Task list:
1. According to the text on tobacco and nicotine products, why do the aerosols of heated tobacco products contain fewer and lower levels of harmful and potentially harmful constituents than conventional cigarettes?
2. Write the next part of the text on tobacco and nicotine products, picking up after its final sentence about the contents of e-cigarette liquids.

Text segment Block Start

Schematic diagram of the (a) combustible cigarette (tobacco burning generates combustion up to 700–950 °C during puffs) and (b) heated tobacco product (tobacco heated through a heating element source within 350 °C) and (c) electronic cigarette (vapor generated from a liquid containing flavours, nicotine and other compounds at temperature within 350 °C through heating element).
Tobacco smoking (TS) is the leading cause of lung cancer and ranks first globally in cancer-related morbidity (20). It is also the major cause of chronic obstructive pulmonary disease (COPD), and interstitial lung diseases that finally culminates in morbidity and mortality (21, 22). Apart from lung cancer mortality, TS is associated worldwide with cardiovascular associated morbidity and mortality. Enhanced levels of inflammatory biomarkers through combustible cigarette (CC) smoking gradually progresses towards atherogenic diseases. Research findings emphasize on the likelihood of increasing cardiovascular disease (CVD) progression among present tobacco users including conditions such as acute myocardial infarction, cerebrovascular disease, and heart failure, compared to never smokers (23). Tobacco cigarette smoking leads to worsening oral health with gradual progression towards oral cancer (24). It advances periodontal diseases, increasing plaque concentration and implant failure (24). Moreover, cigarette smoke toxins in cigarette smoke disrupt the gut microbiota equilibrium through diverse mechanisms (25). Additionally, TS is also associated with several neurological diseases. Nicotine from the cigarette is reported to increase oxidative stress causing neuro-inflammation and cerebral thrombosis (26, 27). Children exposed to second-hand smoke show higher risk of acute respiratory function, asthma exacerbation and sudden infant death syndrome (28).
Tobacco products providing nicotine without burning tobacco are one of the most promising class of commercialized next-generation products (NGPs) available in more than 90 countries. These are commonly referred as heated tobacco products (HTPs) or heat-not-burn (HnB) products (29). The HTPs significantly reduce toxicant emissions, releasing tobacco-flavored vapor containing nicotine without generating smoke and ash, the hallmarks of combustion (30). Aerosols of HTPs contain fewer and lower levels of harmful and potentially harmful constituents (HPHCs) which are emitted by a heating mechanism instead of combustion of tobacco as observed in conventional cigarettes (31) (Figure 1b). There are different upgraded models of HnB devices like ‘IQOS’ (Philip Morris International (PMI)) and ‘glo’ (British American Tobacco (BAT)), which were first launched in Japan and Italy, and subsequently expanded to different countries (12).
Electronic cigarettes (ECs) and alternate electronic nicotine delivery systems (ENDS) have been commercialized since 2003 as a smoking cessation tool for cigarette users (32). Electronic cigarettes were introduced as a potential alternative smoke- and tobacco-free product with a novel approach. ECs create a vapor by a battery-operated device that heats a liquid to generate an aerosol which the user inhales (33) (Figure 1c). These e-cigarette liquids contain vegetable glycerin, propylene glycol, and flavors with or without nicotine (34, 35).

Text segment Block End
Data under study Block Start

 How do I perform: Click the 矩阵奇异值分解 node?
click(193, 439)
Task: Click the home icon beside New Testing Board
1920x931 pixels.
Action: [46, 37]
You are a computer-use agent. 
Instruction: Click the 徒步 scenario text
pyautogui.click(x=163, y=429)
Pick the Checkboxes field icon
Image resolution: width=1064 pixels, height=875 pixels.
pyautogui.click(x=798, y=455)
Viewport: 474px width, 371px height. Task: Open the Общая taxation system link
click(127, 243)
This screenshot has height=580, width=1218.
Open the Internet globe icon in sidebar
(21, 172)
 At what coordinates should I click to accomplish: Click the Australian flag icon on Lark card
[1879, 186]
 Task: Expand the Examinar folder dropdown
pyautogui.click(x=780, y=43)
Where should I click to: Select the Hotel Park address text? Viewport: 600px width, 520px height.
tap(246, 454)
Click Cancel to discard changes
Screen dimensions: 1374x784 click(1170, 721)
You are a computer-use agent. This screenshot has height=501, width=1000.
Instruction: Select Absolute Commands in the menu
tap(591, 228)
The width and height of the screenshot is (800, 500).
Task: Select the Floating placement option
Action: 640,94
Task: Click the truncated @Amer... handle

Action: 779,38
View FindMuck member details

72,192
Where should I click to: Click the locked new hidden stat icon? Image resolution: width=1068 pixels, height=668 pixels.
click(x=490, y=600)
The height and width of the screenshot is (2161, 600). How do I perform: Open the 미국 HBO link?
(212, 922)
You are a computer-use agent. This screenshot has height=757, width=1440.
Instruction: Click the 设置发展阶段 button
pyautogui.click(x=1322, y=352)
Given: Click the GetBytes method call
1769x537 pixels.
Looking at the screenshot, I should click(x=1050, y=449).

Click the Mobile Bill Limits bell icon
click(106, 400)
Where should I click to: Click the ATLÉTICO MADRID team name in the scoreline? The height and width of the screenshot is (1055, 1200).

Data under study Block End

Results for each task:
1. These constituents are emitted through a heating mechanism rather than through the combustion of tobacco that occurs in conventional cigarettes. The tobacco is heated by a heating element within 350 °C. In a combustible cigarette, burning tobacco reaches 700–950 °C during puffs.

2.
Since 2003, various compatible designs of ECs in different shapes and sizes from first generation to fourth generation found great interest (36). The first generation ECs, also known as cig-a-likes were designed similarly to CCs, with refillable and disposable e-liquid cartridges (27). The second generation was pen-style and rechargeable; containing high-capacity batteries and regulating the number of puffs (36, 37). The third generation, called ‘Mods’ consists of modified batteries that enable users to change power and voltage (36). The fourth generation is more advanced with pod-style and preset voltage, having varied-shaped batteries, including USB or teardrop-shaped ones (38).
A comparison of the composition, heating temperature, and smoke/aerosol formation in conventional cigarettes to HTPs and ECs is presented in Table 1.
Comparison of conventional cigarettes, heated tobacco products and e-cigarettes.
| Factors | Conventional cigarettes | Heated tobacco products | Electronic cigarettes |
|---|---|---|---|
| Description (14, 39, 40) | Products made from tobacco leaf; consumption takes place through combustion | Made from tobacco leaf in the stick form. They are heated to a level below combustion to generate an inhalable nicotine containing aerosol | ECs comprise of e-liquids, containing glycerol, propylene glycol, flavourings, nicotine and water, which are heated to generate an inhalable nicotine containing aerosol |
| Source of nicotine (14) | Naturally present in tobacco leaf | Naturally present in tobacco leaf | Nicotine added to the liquid |
| Temperature range (14) | The temperature at the tip of a lit cigarette reaches around 900 °C during puffs; and 450–800 °C between the puffs | Around 350 °C, below temperature level at which combustion occurs | Variable (roughly 180–270 °C) |
| Formation of smoke and ash (41) | By combustion of tobacco leaf, associated with thermal degradation and pyrolysis. | No smoke or ash formed, due to the absence of tobacco combustion (formation of aerosol) | No smoke or ash formed (formation of aerosol) |
| Nicotine (in solution form) (38) | Absent | Absent | Present |
| Potential for introducing additive like cannabinoids (42) | Very low | Very low | High and easy |
Snus, a type of smoke-free alternative product is an oral moist powder in prepackaged portions which is non-traditional, easy to use and appealing where the users don't need to expel saliva by-product (43). Approximately 22% of men and 5% of women in Sweden use snus frequently (44). In Sweden, transition to snus, has saved approximately three thousand lives per year (45). Snus use is a healthier alternative to conventional cigarettes due to the absence of combustion and hazardous chemicals (46).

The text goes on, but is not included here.